*原文資料*.
★ ★ ★

図7に表示されないが、観光コース詳細データには出発地の緯度と経度の数値が記載されている。この情報はシステムに記憶され、ステップS14でユーザの現在位置と出発地の間の距離を計算するときに使用される。
【0057】
ステップS13で、ユーザが
図7に示す「旅行開始」ボタンをタップして歩行者音声観光ガイドを開始した場合は、ステップS14に進む。ステップS14で、GPS衛星20、無線LAN基地局30および携帯電話基地局40の情報からナビゲーション制御部114の位置検出手段でユーザの現在位置の緯度・経度を測位し、ユーザの現在位置が選択された観光コースの出発地から規定値以上離れているかを計算する。もし規定値以上離れている場合には、音声制御部111の音声出力手段から「出発地まで移動してください」という意味のメッセージが発話され、またはディスプレイ112に表示され(ステップS26)、歩行者音声ガイドシステム1のプログラムは終了する。これはユーザが選択されたコースの出発地から遠く離れている場合には、歩行者音声ガイドを開始するには適当でないと判断されるためである。しかし、例えば1km程度離れていても目的地までの経路のナビゲーションは可能であるので(経路ナビゲーションは現在地から目的地までの経路のナビゲーションとして設定することが可能である)、システムの運用でこの規定値を任意に規定することができる。現在位置が規定値以内であればステップS15に進み、選択された観光コースの観光情報音声データおよび観光情報テキストが観光コースデータサーバ60からダウンロードされ、出発地の観光情報テキストがディスプレイ112に
図8の例のように表示される(ステップS16)。

★ ★ ★

*提供データ*.

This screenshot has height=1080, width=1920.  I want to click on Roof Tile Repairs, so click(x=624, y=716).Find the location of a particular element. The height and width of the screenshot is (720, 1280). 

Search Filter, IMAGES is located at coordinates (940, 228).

★ ★ ★

*作業内容*.
(a) 歩行者音声観光ガイドに関する文章について、次の問いに答えよ。答えにも同じ記号を付け、一行に一つずつ書くこと。
(i) 観光コース詳細データには、出発地のどのような数値が記載されているか。
(ii) ステップS14では、どの情報からユーザの現在位置の緯度・経度を測位するか。
(iii) 現在位置が規定値以内の場合、ステップS15では何がどこからダウンロードされるか。
(b) 歩行者音声観光ガイドに関する文章の続きを、最後の文の後から書け。

*最終回答*.
(a)
(i) 出発地の緯度と経度の数値が記載されている。
(ii) GPS衛星20、無線LAN基地局30および携帯電話基地局40の情報から測位する。
(iii) 選択された観光コースの観光情報音声データおよび観光情報テキストが、観光コースデータサーバ60からダウンロードされる。

(b)
図8は「ガイド画面」とよぶもので、ユーザはこの情報によって、これからの観光プラン、観光ルート、出発地の観光情報や歴史的背景等についての情報を得ることができる。
図8の画面下部には「ガイド開始」ボタンが配置されており、このボタンをタップする、またはユーザの音声指示による続行の指示により(ステップS17)、出発地の音声観光ガイドがヘッドセット経由でユーザに提供される(ステップS18)。ユーザは状況により直ちにガイド音声を必要としない場合もあり、このようなボタンタップによる開始動作が必要となる。
【0058】
上記音声ガイドの出力が終了すると、
図9の例で示す画面がディスプレイ112に表示される。
図9は「ナビ画面」とよぶもので、画面上部には
図7で明示された行程情報のなかから、次の目的地が自動的に表示される。
図9の画面下部には「ナビ開始」ボタンが配置されており、このボタンをタップする、またはユーザの音声指示による続行の指示により(ステップS19)、現在位置から第1の目的地までの音声経路ナビゲーションが開始され、同時にこの経路情報が地図表記の形でディスプレイ112に表示される(ステップS20)。ディスプレイ112に表示される経路情報地図の例を
図10に示す。ユーザは状況により直ちに次の目的地に出発しない場合もあり、このようなボタンタップによる開始動作が必要となる。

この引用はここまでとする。